## Exercise directions
Can you format every row of the dataset excerpt below as a JSON list of strings, with one string per line and blank lines omitted?

[Start of Entries provided]

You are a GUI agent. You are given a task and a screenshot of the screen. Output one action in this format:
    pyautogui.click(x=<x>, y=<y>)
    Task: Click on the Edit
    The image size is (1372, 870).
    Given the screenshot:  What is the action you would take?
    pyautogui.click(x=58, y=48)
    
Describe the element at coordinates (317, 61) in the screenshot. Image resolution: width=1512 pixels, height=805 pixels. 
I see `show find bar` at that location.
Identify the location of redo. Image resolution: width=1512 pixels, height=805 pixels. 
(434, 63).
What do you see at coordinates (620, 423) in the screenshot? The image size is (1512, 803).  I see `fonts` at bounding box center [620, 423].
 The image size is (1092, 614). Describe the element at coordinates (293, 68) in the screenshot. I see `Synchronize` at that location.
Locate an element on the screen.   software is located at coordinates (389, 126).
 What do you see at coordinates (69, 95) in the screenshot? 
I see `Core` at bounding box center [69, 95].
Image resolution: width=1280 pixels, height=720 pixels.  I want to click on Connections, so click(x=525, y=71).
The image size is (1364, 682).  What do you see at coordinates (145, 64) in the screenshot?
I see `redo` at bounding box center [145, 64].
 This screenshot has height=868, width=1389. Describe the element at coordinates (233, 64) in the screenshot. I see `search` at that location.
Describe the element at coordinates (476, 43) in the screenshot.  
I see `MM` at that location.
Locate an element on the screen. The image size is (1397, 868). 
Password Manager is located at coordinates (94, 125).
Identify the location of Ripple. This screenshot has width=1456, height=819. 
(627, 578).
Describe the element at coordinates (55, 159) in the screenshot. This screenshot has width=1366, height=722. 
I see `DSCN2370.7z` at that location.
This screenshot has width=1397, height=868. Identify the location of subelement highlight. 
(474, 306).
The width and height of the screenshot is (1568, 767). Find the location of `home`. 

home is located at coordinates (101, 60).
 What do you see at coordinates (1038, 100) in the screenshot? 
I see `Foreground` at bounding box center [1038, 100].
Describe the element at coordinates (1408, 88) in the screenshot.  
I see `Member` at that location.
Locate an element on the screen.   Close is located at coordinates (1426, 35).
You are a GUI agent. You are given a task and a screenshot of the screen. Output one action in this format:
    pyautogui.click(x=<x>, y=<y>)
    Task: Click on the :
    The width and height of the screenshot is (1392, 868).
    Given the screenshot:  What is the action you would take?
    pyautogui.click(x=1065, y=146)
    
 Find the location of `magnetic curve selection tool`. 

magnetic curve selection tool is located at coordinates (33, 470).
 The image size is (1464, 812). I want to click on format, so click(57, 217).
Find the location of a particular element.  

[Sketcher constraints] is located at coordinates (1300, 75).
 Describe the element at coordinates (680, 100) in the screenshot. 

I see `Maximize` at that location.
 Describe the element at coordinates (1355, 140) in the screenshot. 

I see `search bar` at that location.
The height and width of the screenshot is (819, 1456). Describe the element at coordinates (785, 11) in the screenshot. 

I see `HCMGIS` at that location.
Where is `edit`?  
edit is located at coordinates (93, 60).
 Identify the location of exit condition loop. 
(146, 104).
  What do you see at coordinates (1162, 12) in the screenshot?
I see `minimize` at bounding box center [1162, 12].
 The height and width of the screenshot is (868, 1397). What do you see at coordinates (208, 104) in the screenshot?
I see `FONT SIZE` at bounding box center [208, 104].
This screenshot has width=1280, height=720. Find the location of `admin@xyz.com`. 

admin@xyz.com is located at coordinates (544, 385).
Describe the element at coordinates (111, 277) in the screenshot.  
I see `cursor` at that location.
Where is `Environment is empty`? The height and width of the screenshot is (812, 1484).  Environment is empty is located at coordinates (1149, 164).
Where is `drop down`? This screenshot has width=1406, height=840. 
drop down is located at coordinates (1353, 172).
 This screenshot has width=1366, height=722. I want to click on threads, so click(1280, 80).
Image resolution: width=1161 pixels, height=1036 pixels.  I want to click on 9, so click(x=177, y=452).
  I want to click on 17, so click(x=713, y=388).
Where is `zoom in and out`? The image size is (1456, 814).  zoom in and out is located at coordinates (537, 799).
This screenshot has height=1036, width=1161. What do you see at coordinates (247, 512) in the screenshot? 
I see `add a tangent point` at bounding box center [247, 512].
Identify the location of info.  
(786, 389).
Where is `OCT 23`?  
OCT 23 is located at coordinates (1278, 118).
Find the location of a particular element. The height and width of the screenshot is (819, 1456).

[End of Entries provided]

## Written solution
[
  "You are a GUI agent. You are given a task and a screenshot of the screen. Output one action in this format:",
  "    pyautogui.click(x=<x>, y=<y>)",
  "    Task: Click on the Edit",
  "    The image size is (1372, 870).",
  "    Given the screenshot:  What is the action you would take?",
  "    pyautogui.click(x=58, y=48)",
  "Describe the element at coordinates (317, 61) in the screenshot. Image resolution: width=1512 pixels, height=805 pixels. ",
  "I see `show find bar` at that location.",
  "Identify the location of redo. Image resolution: width=1512 pixels, height=805 pixels. ",
  "(434, 63).",
  "What do you see at coordinates (620, 423) in the screenshot? The image size is (1512, 803).  I see `fonts` at bounding box center [620, 423].",
  " The image size is (1092, 614). Describe the element at coordinates (293, 68) in the screenshot. I see `Synchronize` at that location.",
  "Locate an element on the screen.   software is located at coordinates (389, 126).",
  " What do you see at coordinates (69, 95) in the screenshot? ",
  "I see `Core` at bounding box center [69, 95].",
  "Image resolution: width=1280 pixels, height=720 pixels.  I want to click on Connections, so click(x=525, y=71).",
  "The image size is (1364, 682).  What do you see at coordinates (145, 64) in the screenshot?",
  "I see `redo` at bounding box center [145, 64].",
  " This screenshot has height=868, width=1389. Describe the element at coordinates (233, 64) in the screenshot. I see `search` at that location.",
  "Describe the element at coordinates (476, 43) in the screenshot.  ",
  "I see `MM` at that location.",
  "Locate an element on the screen. The image size is (1397, 868). ",
  "Password Manager is located at coordinates (94, 125).",
  "Identify the location of Ripple. This screenshot has width=1456, height=819. ",
  "(627, 578).",
  "Describe the element at coordinates (55, 159) in the screenshot. This screenshot has width=1366, height=722. ",
  "I see `DSCN2370.7z` at that location.",
  "This screenshot has width=1397, height=868. Identify the location of subelement highlight. ",
  "(474, 306).",
  "The width and height of the screenshot is (1568, 767). Find the location of `home`. ",
  "home is located at coordinates (101, 60).",
  " What do you see at coordinates (1038, 100) in the screenshot? ",
  "I see `Foreground` at bounding box center [1038, 100].",
  "Describe the element at coordinates (1408, 88) in the screenshot.  ",
  "I see `Member` at that location.",
  "Locate an element on the screen.   Close is located at coordinates (1426, 35).",
  "You are a GUI agent. You are given a task and a screenshot of the screen. Output one action in this format:",
  "    pyautogui.click(x=<x>, y=<y>)",
  "    Task: Click on the :",
  "    The width and height of the screenshot is (1392, 868).",
  "    Given the screenshot:  What is the action you would take?",
  "    pyautogui.click(x=1065, y=146)",
  " Find the location of `magnetic curve selection tool`. ",
  "magnetic curve selection tool is located at coordinates (33, 470).",
  " The image size is (1464, 812). I want to click on format, so click(57, 217).",
  "Find the location of a particular element.  ",
  "[Sketcher constraints] is located at coordinates (1300, 75).",
  " Describe the element at coordinates (680, 100) in the screenshot. ",
  "I see `Maximize` at that location.",
  " Describe the element at coordinates (1355, 140) in the screenshot. ",
  "I see `search bar` at that location.",
  "The height and width of the screenshot is (819, 1456). Describe the element at coordinates (785, 11) in the screenshot. ",
  "I see `HCMGIS` at that location.",
  "Where is `edit`?  ",
  "edit is located at coordinates (93, 60).",
  " Identify the location of exit condition loop. ",
  "(146, 104).",
  "  What do you see at coordinates (1162, 12) in the screenshot?",
  "I see `minimize` at bounding box center [1162, 12].",
  " The height and width of the screenshot is (868, 1397). What do you see at coordinates (208, 104) in the screenshot?",
  "I see `FONT SIZE` at bounding box center [208, 104].",
  "This screenshot has width=1280, height=720. Find the location of `admin@xyz.com`. ",
  "admin@xyz.com is located at coordinates (544, 385).",
  "Describe the element at coordinates (111, 277) in the screenshot.  ",
  "I see `cursor` at that location.",
  "Where is `Environment is empty`? The height and width of the screenshot is (812, 1484).  Environment is empty is located at coordinates (1149, 164).",
  "Where is `drop down`? This screenshot has width=1406, height=840. ",
  "drop down is located at coordinates (1353, 172).",
  " This screenshot has width=1366, height=722. I want to click on threads, so click(1280, 80).",
  "Image resolution: width=1161 pixels, height=1036 pixels.  I want to click on 9, so click(x=177, y=452).",
  "  I want to click on 17, so click(x=713, y=388).",
  "Where is `zoom in and out`? The image size is (1456, 814).  zoom in and out is located at coordinates (537, 799).",
  "This screenshot has height=1036, width=1161. What do you see at coordinates (247, 512) in the screenshot? ",
  "I see `add a tangent point` at bounding box center [247, 512].",
  "Identify the location of info.  ",
  "(786, 389).",
  "Where is `OCT 23`?  ",
  "OCT 23 is located at coordinates (1278, 118).",
  "Find the location of a particular element. The height and width of the screenshot is (819, 1456)."
]